- _Exercise goal_: Return all of the items below line for line without any changes, and leave the pictures out of your answer.

(Saved data entries)
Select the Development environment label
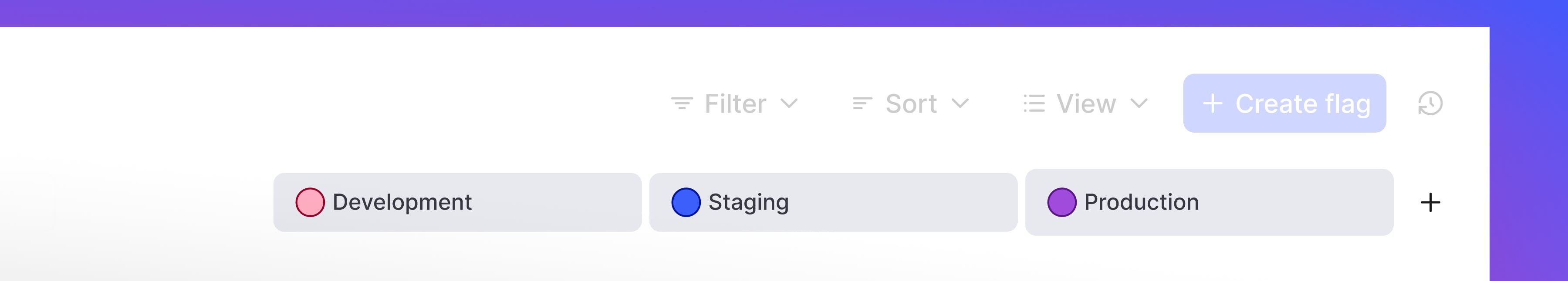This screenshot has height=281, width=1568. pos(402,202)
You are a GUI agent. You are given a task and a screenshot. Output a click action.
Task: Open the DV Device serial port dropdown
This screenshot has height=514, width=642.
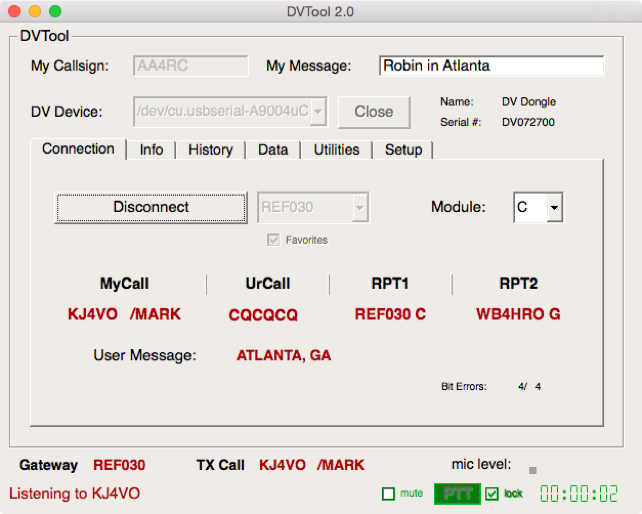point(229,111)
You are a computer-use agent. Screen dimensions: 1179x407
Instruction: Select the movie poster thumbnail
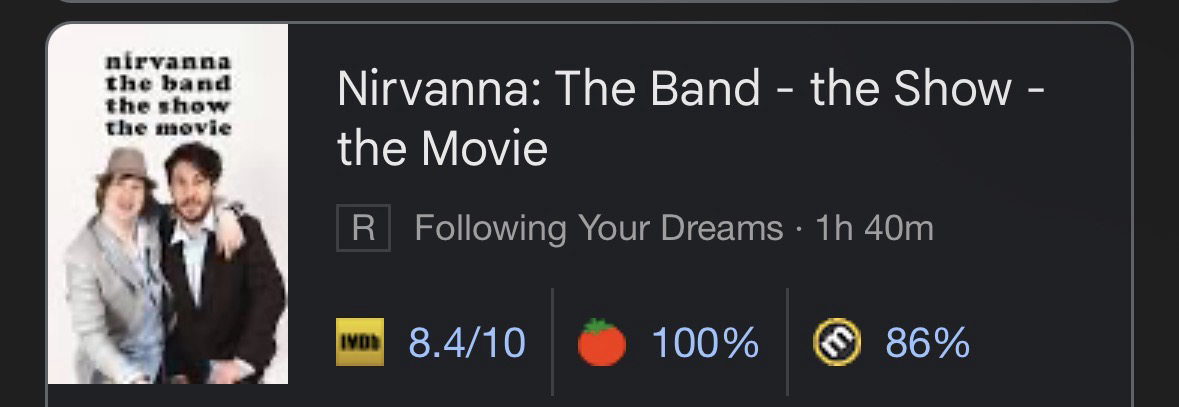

- _Full response_:
Select the Development environment label
This screenshot has height=281, width=1568. pos(402,202)
You are a GUI agent. You are given a task and a screenshot. Output a click action.
Task: Open the DV Device serial port dropdown
This screenshot has height=514, width=642.
point(229,111)
You are a computer-use agent. Screen dimensions: 1179x407
Instruction: Select the movie poster thumbnail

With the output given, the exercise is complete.